Look which way we will, the present law is a whited sepulchre and a blot on our Christianity: it sets at nought all the facts of life; it is a menace to the good order of the State. It is apparently easy to defeat in the House of Commons any Bill which gives relief from the chaos at present existing. The opponents of reform proclaim their fear of easy divorce. Yet divorce is easy to-day for people who are rich and willing to perjure themselves to satisfy the requirements of the Statute law. A writer in the Times, Mrs. Lyall, in upholding the present divorce law, says: We live in an age in which the greater part of the population is not attached to any Church. The question, therefore, that states'men and social workers have to ask themselves is this, "Apart 'from religious belief is a strict marriage law for the good of the 'nation?" If it were a strict and just marriage law, that might be a matter of interesting debate; but the law, as it at present stands, is neither strict nor just; at any rate, it does not give Christian justice. There is no law administered in this land which is so set at nought, so treated with contempt, as the law which governs the unsavoury proceedings of the divorce court. Could any change in the law fill the divorce court fuller than it is to-day? But a change might at least relieve that court of the trickery and perjury for which it now provides a daily platform.

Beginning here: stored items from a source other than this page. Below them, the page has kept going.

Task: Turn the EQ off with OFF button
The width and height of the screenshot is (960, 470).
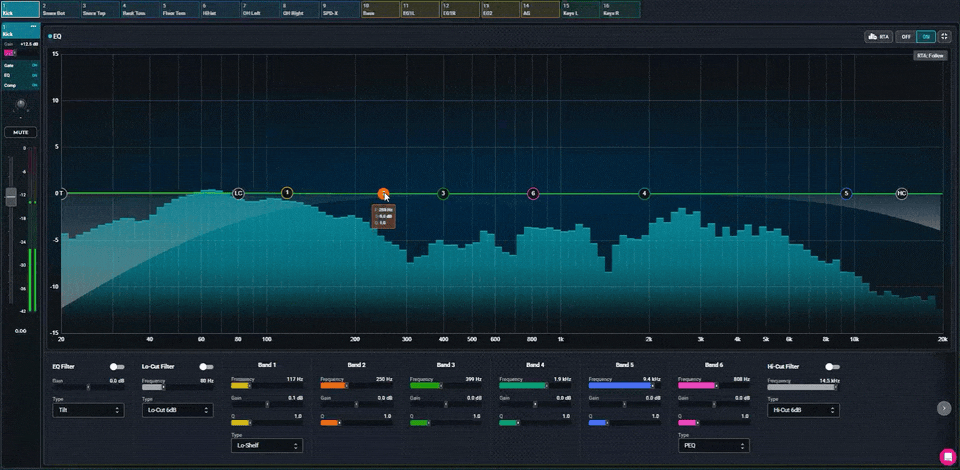Action: pyautogui.click(x=906, y=36)
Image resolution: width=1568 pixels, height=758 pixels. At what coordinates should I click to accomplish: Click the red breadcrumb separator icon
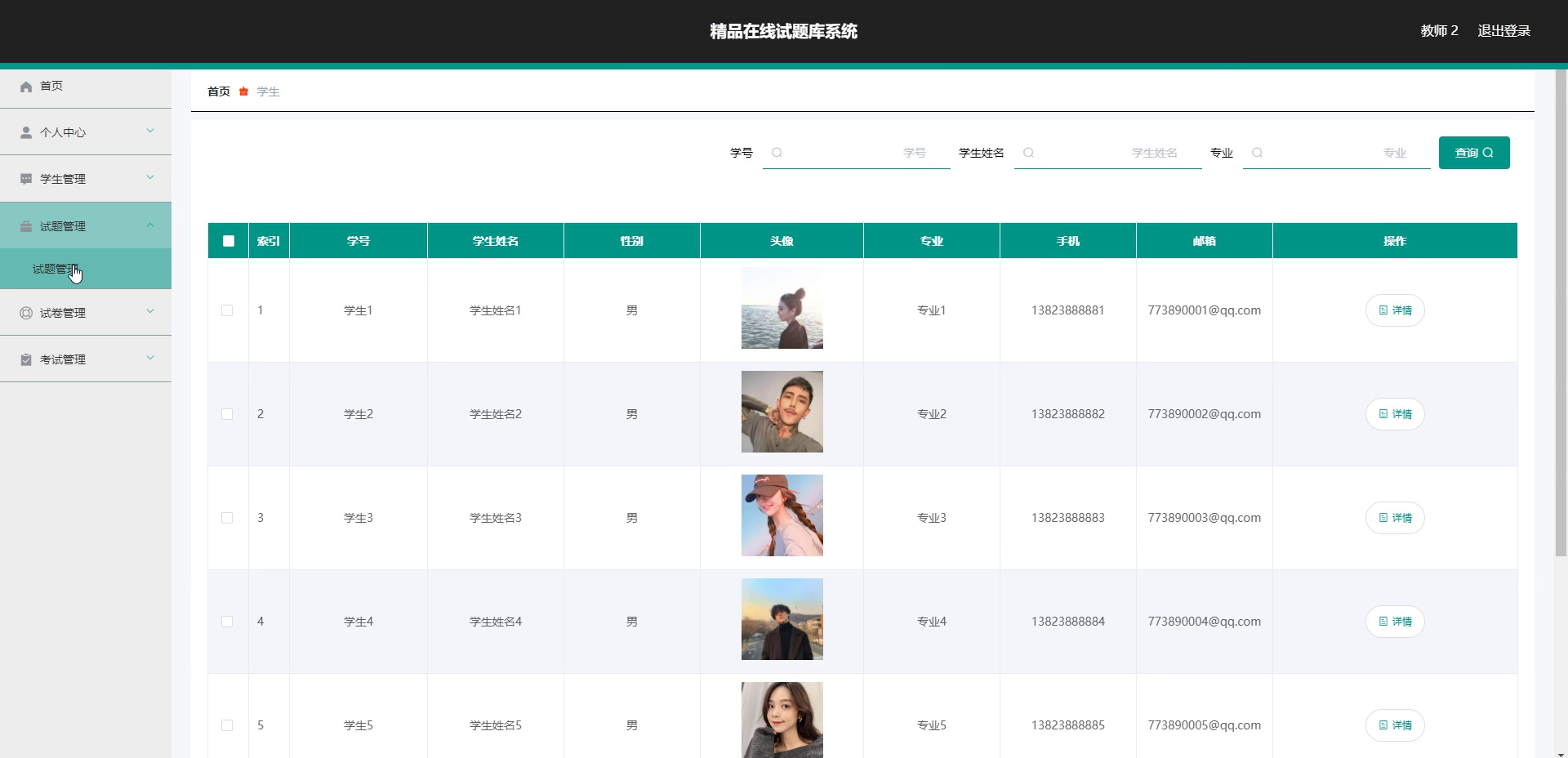(243, 91)
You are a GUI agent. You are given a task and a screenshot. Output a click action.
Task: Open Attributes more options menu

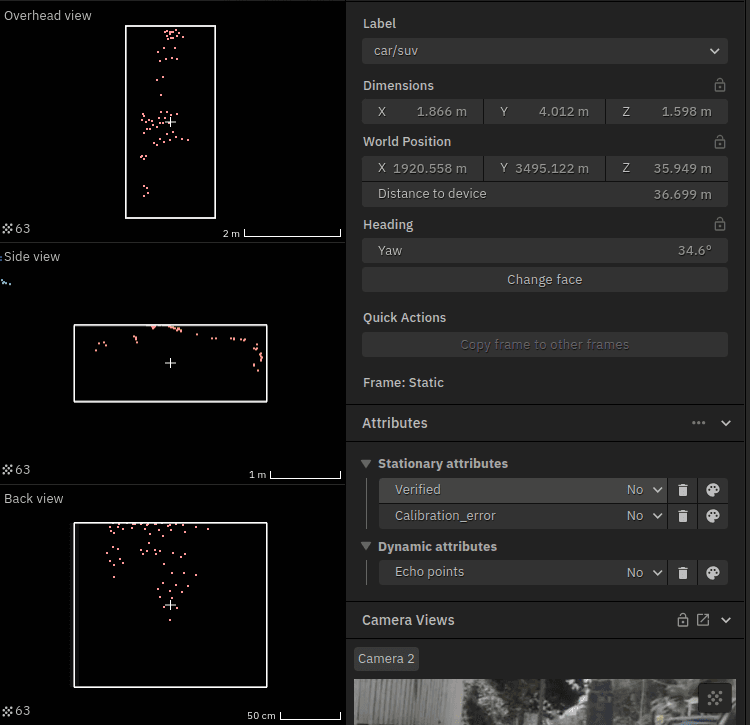(x=699, y=423)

The defenders of the present state of things argue that the law is for the many, and must not be altered for the sake of the few. But the many-if by many is meant the majority-are in no case concerned. The happiness or unhappiness of the vast majority of homes is outside the range of the divorce court. There are countless marriages which have brought complete content to both partners. There are many others where the two partners agree to make the best of what to outsiders may seem a bad job. It is only in a minority of cases that the marriage contract needs revision, and the fact that these cases are a minority provides no argument whatever for the maintenance of a law

which forbids revision, except upon lines involving cruelty, fraud and injustice.

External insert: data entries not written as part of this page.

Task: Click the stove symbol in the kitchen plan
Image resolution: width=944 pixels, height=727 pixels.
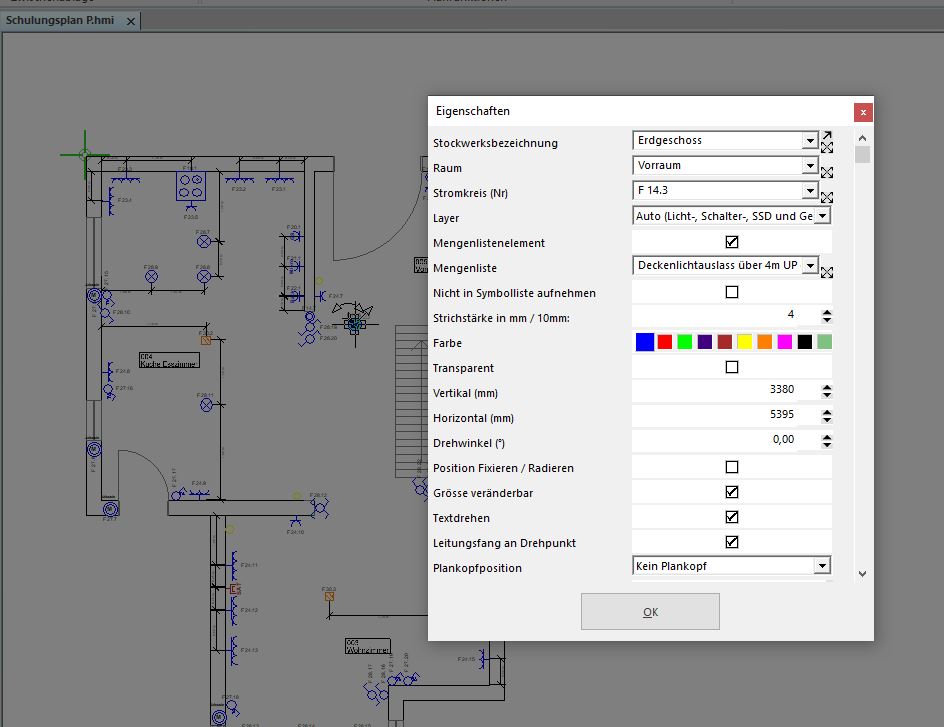Action: point(190,184)
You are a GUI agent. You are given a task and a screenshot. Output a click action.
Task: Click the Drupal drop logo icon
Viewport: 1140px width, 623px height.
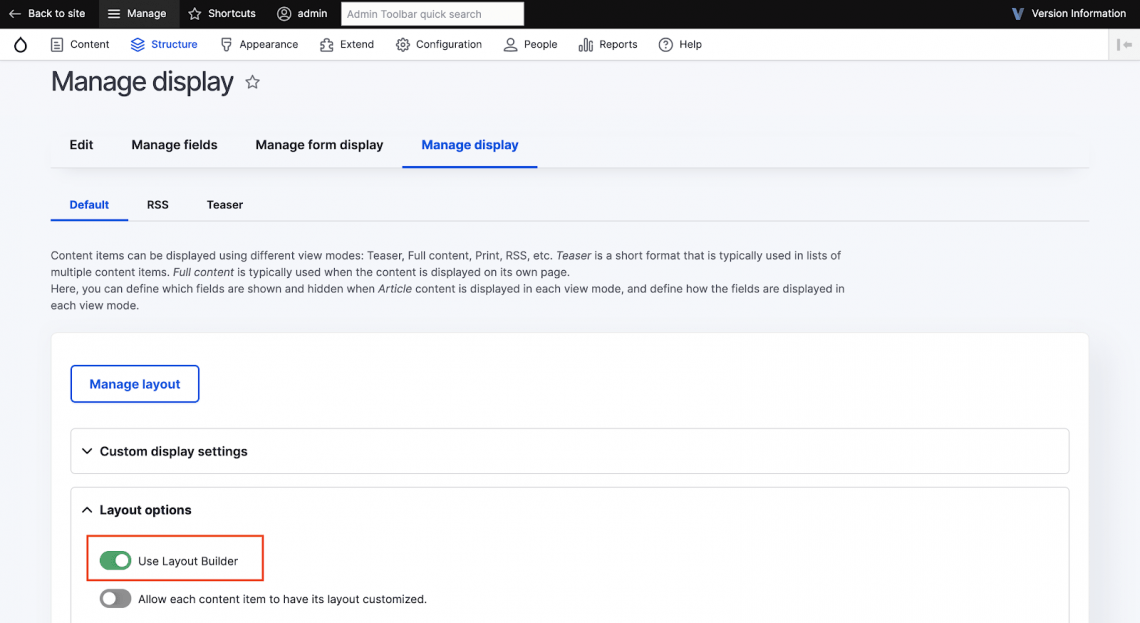pos(20,45)
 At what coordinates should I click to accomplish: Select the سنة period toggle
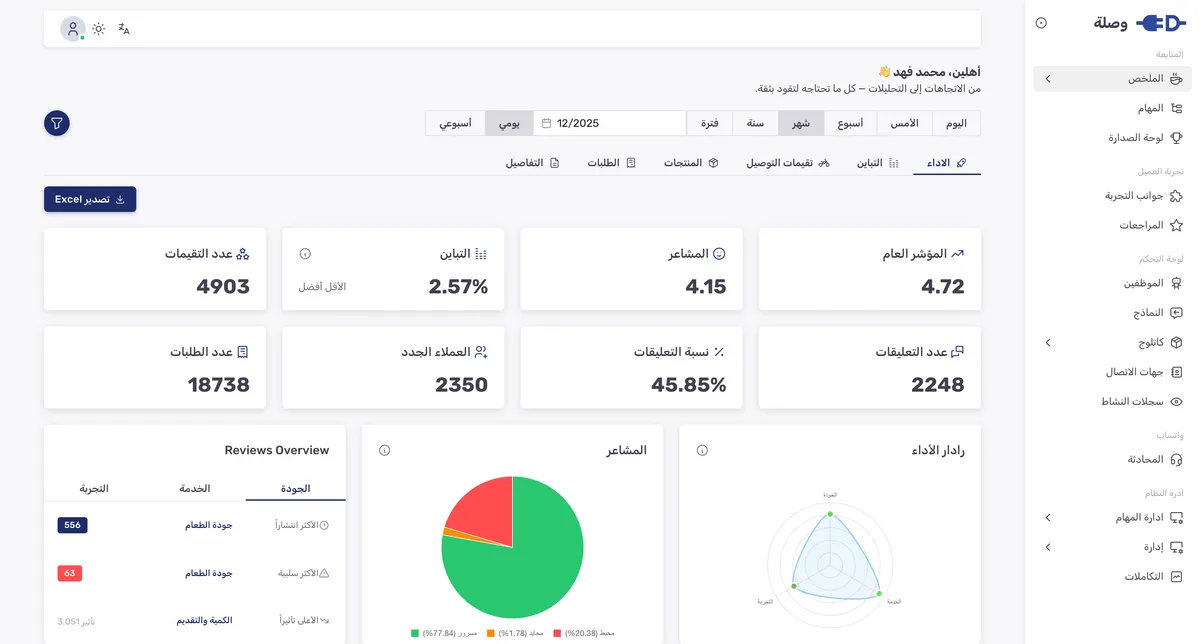pos(753,123)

Nor does the fact that many people belong to no Church provide any reason for the State to encourage a low standard of morality by arranging that married persons can get release from an 'indissoluble' marriage, if only they will perjure themselves sufficiently. Why should the divorce court be the one court where common honesty is flouted, and where false swearing is rife? Here the Bishop of Durham touches the very root of the matter. He puts the keeping of the marriage covenant in the forefront of the essentials of good citizenship. He speaks of the immemorial association of the Church with the State in this matter. It is the outward and visible sign in daily use of the 'alliance between a Christian Church and a Christian State.' One of the strangest manifestations of this is that we find the guilty parties continually butting their heads against the closed doors of the Church, and clamourously demanding that the blessing of the Church they have betrayed and insulted should be pronounced on their new adventures on matrimonial seas. The Bishop of Durham sees clearly that the Church has remained stationary and has not really set itself to think out this hard problem. It takes its stand on the written word, pronounced in the midst of a society very different from our own, and on the reading of that word by the early fathers, whose views on marriage are not as high as the Church holds to-day.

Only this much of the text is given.